Friday, December 28, 2007

Gaming Project Wonderful: Fewer Ads, Bidding Nothing Makes You More Money

When Project Wonderful first came out and approached the webcomic communities, people thought the new "Infinite Auction" model would revolutionize advertising as we know it. Finally, everyone thought, people would get paid what they were worth! Of course, nobody realized what "they were worth" actually meant.

Make no mistake, Project Wonderful is a clever system, and it's certainly more entertaining (and easier) to become an advertiser on there than ever before. The problem is that (like most advertising media), Project Wonderful is working in the Advertiser's favor, so it's up to the publishers to do everything they can to make sure their properties make as much as they can. Fortunately, it's easy to be both, and there's only a few things that need to be done to get the best results possible, to beat Project Wonderful:
  1. Comb the Freebies. Sometimes bids go for $0.00 (as in absolutely free), and believe it or not, these things will allow you to use completely free advertising. By bidding on these, you force paying customers to pony up (which does at least a little good for the people offering the space, as even 1 cent of profit is better than making absolutely nothing), and/or you get some free airtime, which drives new traffic to the site and improves your own statistics (see below). Remember, you can only make a zero bid for two days at a time, and even if someone else already had a $0 bid on the slot, that just means that you can either force them to pay, or you'll get the spot once their two days runs out.

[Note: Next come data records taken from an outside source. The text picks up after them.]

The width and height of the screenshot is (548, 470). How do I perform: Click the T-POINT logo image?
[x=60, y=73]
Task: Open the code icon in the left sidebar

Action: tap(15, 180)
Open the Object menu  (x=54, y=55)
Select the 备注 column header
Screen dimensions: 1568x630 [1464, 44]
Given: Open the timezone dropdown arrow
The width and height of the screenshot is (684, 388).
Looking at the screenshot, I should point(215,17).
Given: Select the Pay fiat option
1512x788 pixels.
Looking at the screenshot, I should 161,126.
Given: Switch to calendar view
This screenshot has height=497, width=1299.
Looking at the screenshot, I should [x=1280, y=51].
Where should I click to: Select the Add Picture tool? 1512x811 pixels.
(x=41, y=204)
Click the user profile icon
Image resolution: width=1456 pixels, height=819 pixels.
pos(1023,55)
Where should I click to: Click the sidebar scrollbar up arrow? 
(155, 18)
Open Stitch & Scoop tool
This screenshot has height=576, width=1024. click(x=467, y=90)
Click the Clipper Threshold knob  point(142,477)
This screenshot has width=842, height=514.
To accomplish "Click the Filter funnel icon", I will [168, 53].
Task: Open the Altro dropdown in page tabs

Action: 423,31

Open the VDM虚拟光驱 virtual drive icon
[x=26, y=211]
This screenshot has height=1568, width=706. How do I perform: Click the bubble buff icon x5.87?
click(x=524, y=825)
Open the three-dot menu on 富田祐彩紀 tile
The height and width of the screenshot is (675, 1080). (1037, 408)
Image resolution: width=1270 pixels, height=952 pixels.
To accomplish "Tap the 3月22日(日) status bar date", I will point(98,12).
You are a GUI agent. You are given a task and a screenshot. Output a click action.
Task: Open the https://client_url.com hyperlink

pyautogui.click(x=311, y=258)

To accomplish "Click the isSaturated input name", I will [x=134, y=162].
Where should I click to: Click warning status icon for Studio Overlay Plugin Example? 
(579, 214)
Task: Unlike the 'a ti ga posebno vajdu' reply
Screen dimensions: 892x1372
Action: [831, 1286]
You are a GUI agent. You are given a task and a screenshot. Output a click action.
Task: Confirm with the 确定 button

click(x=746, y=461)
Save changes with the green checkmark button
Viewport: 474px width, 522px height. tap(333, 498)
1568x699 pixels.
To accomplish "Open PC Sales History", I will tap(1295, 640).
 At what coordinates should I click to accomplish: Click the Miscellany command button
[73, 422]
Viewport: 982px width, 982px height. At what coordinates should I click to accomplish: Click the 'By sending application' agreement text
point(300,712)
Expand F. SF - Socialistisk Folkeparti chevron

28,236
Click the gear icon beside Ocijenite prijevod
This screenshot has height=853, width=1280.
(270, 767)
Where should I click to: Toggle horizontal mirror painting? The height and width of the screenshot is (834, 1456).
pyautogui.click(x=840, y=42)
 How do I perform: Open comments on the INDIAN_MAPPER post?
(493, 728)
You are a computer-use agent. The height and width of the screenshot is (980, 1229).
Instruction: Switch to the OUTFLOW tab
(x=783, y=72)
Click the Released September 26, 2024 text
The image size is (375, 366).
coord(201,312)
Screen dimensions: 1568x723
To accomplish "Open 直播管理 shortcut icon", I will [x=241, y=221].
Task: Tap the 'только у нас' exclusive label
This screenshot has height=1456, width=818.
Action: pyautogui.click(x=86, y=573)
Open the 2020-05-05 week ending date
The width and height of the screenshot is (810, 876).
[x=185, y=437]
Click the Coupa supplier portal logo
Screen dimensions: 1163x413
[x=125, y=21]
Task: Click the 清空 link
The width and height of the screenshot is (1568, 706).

    The best way to do this is to use Firefox to access PW, search for a specific size ad, and target the ads with a $0.00 current bid and no minimum; then open up a huge number of tabs to bid on those zero-spaces once you've pulled out a good number to bid on. At least 25% of those will likely result in immediate high bids. Even if they're on lousy sites, it's exposure nontheless, and it's also an easy way to test out similar ads against each other (which allows you to E.A.T. on your ads prior to actually laying out some cash!)

  2. Don't Be Picky. Waiting for a publisher to accept your ad is a drag, and likewise, you're missing out on money from each and every ad you do accept, because you get credited every 30 minutes! Even if you like one ad over another, keep in mind that everyone else's bids drive up the price of the one getting the top slot right now, so being picky is in nobody's best interest.

    Why? Because EVERY BID BUILDS ON THE OTHERS. Here's a quick demonstration of a typical bidding scenario on a single ad space:

    • Bidder A is willing to pay $1 on the space, but nobody else wants it. Even though A could pay, it is an unconstested bid, so A gets the slot for free, and the publisher gets no money even though A is willing to pay $1.
    • Bidder B comes along with a $0.00 bid, since he's looking for free advertising. Suddenly there are more bidders than spaces available, so bidding begins to come into play. Even though B is freeloading, it's still an active bid, and so A is finally forced to pay (it's only a cent, sure, but that's better than nothing!).
    • Bidder C comes along and bids $0.05. Now A has to pay $0.06 in order to keep C from claiming the space.

    In other words, the only way you get A to actually pay $1 is if someone bids up to $0.90 on the same slot at the same time. This is great for advertisers because it ensures they never pay more than they want to, but the only way publishers (i.e. you) get to see these huge returns is if a bidding war actually starts. Also, it means you shouldn't discourage smaller bidders, because their presence forces bidding wars and gets higher-paying advertisers to shell out more money. Bidders will often pull out when they realize they're being outbid, which is a pain in the ass in and of itself when you're counting on certain bidders to keep your prices high, so don't help the process along unless there's something REALLY wrong with a higher-rated ad than you're comfortable with.

    The best way to encourage bidding wars is to keep the number of ads available at any given time down to begin with, and that means showing the largest ads you can for a given space. Larger ads pay better (Note how the Skyscraper ad on the blog tends to outperform the banner ads on Last Resort's front page, even though the blog receives only a fraction of the traffic), and the more spaces you have, the more people you need to even be interested in advertising there to make a single cent (once again, the ads only start paying off when you have more bidders than available slots!).

  3. Expect Logarithmic Returns on Traffic. Put bluntly, there are a lot of sites with very little traffic, and very few sites that get a lot of traffic. As you accrue more traffic, you should receive exponentially higher bids for that traffic because you are now competing with fewer and fewer sites that have the same level of traffic.

    This gets back to the initial problem again of furthering your exposure, but it also means that when you start to see an improvement in ads, it also means you're getting more/better traffic as well.
Keep in mind that Project Wonderful should not be your only source of income; while more consistent than donations, it can be incredibly hard to see worthwhile returns when starting out. The good news is that Project Wonderful can run alongside Google Adsense (Google's restrictions apply only to content-based ads; Project Wonderful doesn't care about content!) , and it can provide a new set of statistics for you to keep track of, giving you a better sense of where to put your ads (and also how to further improve your advertising gain!)

And when you realize how easy that can be, it's just wonderful.